Ok i got that down. Now how can i allow for no water to be under the false bottom ? I was thinking of sileconing a piece of plexi under the eggcrate sheet to allow the plants to always have water available even though i will add water to them regularly. *Substrate* The eggcrate will be full of coco fiber. Then i will put Potting soil with no added fertilizers and over that then will be moss. Is This A Good Combination ? I am not saying that i won't take care of my frogs i just want it to be easy to maintain without doing lots of work.
How will i heat my paludarium ? This includes the water portion.

Also How much light Will I need ? I'm still iffy about what frogs i will choose though i know it will take a little while to fill in . And for the plants i also don't know what will be fine for the frogs.


----------



## q (Dec 16, 2006)

That was an OUTSTANDING illustration, and VERY well explained! Nice Job! I am new to the D. Frog Community, and have been viewing and searching stream ideas for days and nothing compares to the simplicity and well illustration provided in your posting.

Of course, it may simply be that other ideas on other sites may indeed be as simple as yours but, are simply not as well explained and/or illustrated. 

Nice Job! Thank you.


----------



## defaced (May 23, 2005)

Don't seperate the two. Make the false bottom taller than your water section and allow the water to occupy the whole bottom of your tank. Partitioning the tank creates one more thing that can go wrong, and at that it would be a very big thing.

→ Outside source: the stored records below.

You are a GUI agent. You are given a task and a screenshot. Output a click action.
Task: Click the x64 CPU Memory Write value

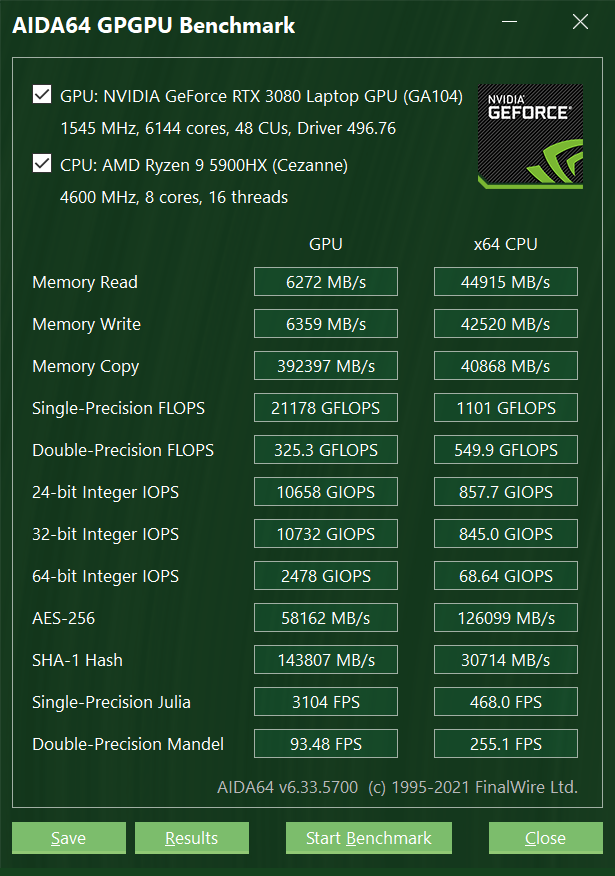pyautogui.click(x=505, y=324)
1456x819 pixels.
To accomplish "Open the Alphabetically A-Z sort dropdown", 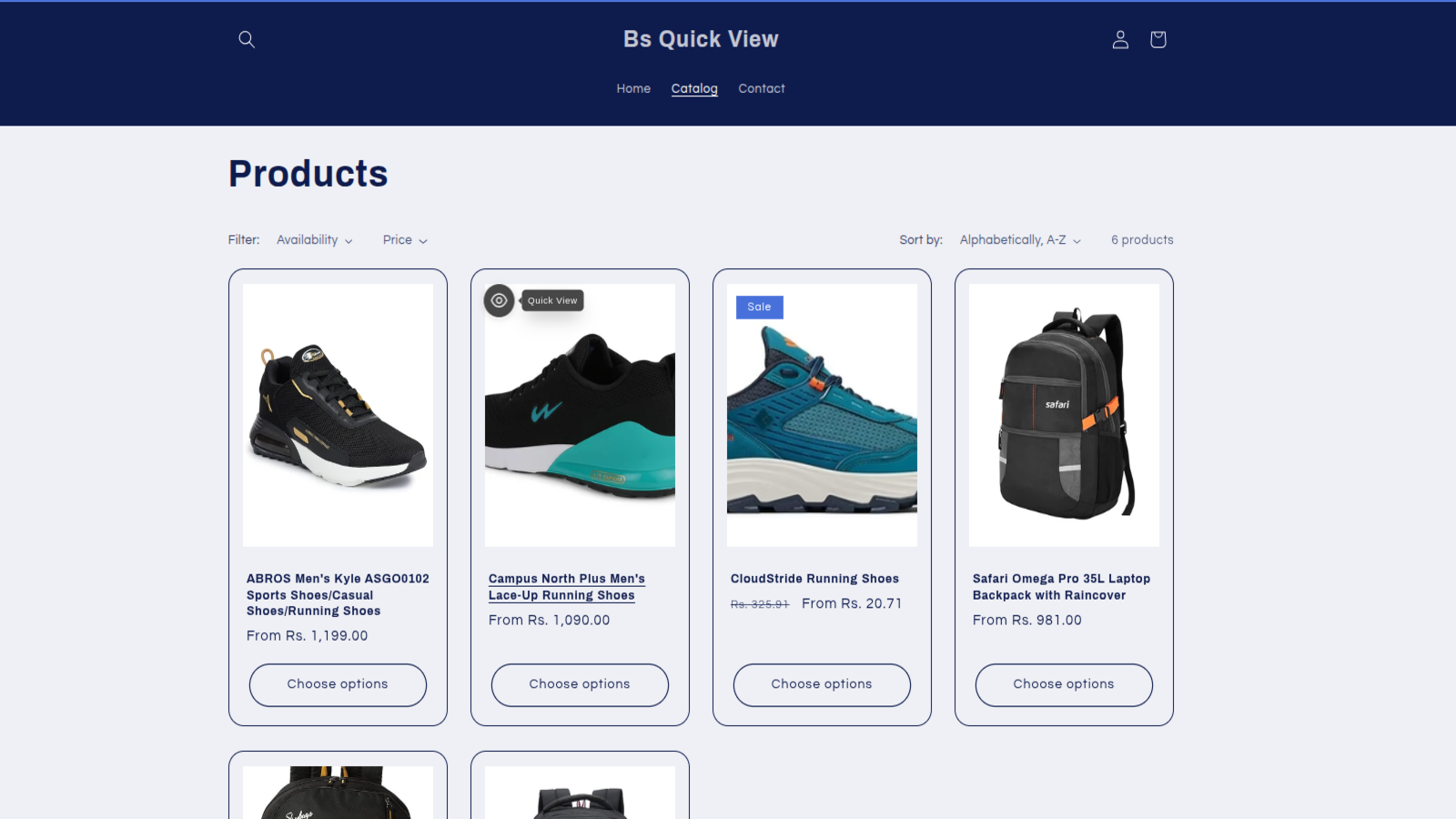I will coord(1013,240).
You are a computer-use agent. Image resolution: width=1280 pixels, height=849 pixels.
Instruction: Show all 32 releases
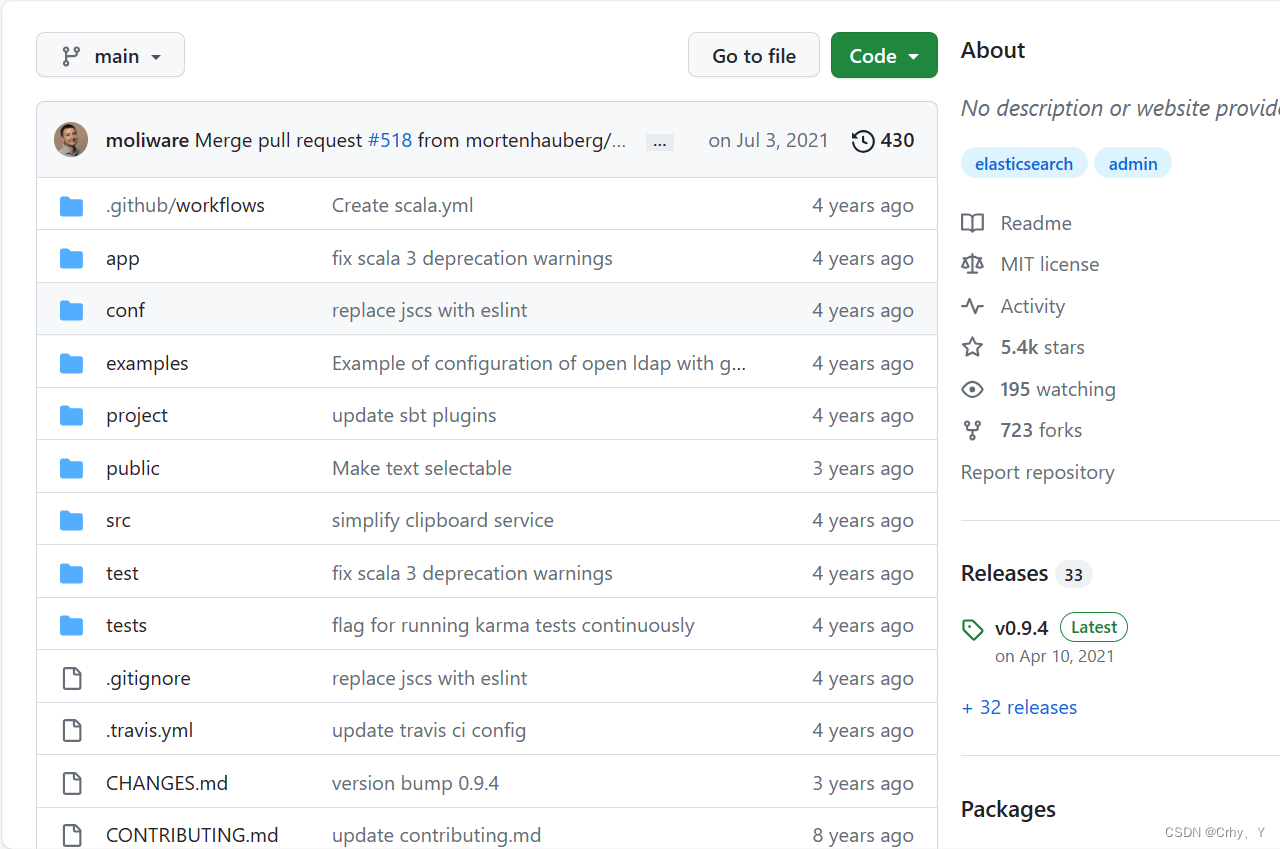1019,707
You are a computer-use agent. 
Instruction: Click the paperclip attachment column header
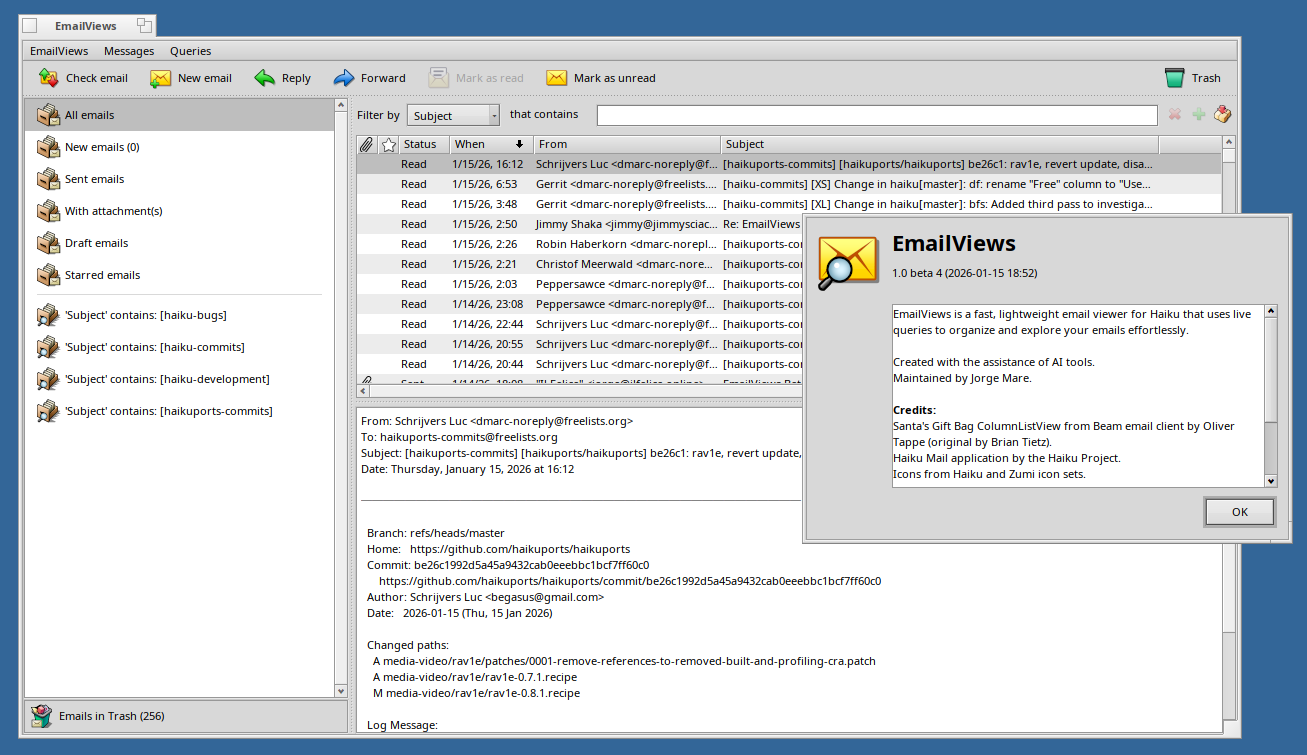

This means you will probably need to go to a sump style configuration, or ditch your water filter system (which isn't really needed). 

As long as the room your tank is in is around 70F, you won't need to heat your tank. 

Potting soil typically contains foam balls to help with aeration of the soild. These little balls stick to frogs and stress them out. Potting soil also tends to get water logged and sour in our tanks. In the sticky at the top of this page there is a link to a thread about soil mixes.


----------



## Fish_lover0591 (Dec 16, 2006)

you are welcome q  ok defaced i don't need a water filtration system ? If not i can just put the heater under the tank and use a pump to circulate the water. But how does the tank stay clean without a filter ? also can you give me a reccomended substrate mixture that you have used before ? i did read all the stickies


----------



## defaced (May 23, 2005)

The water doesn't stay clean, it turns brown and debris accumulates on the floor of the pond. When it starts to smell (I'm serious about this), that's when it needs changed. In all likely hood, you're going go have to siphon off the water often enough that it won't get to that point, especially if you have a pump moving the water. 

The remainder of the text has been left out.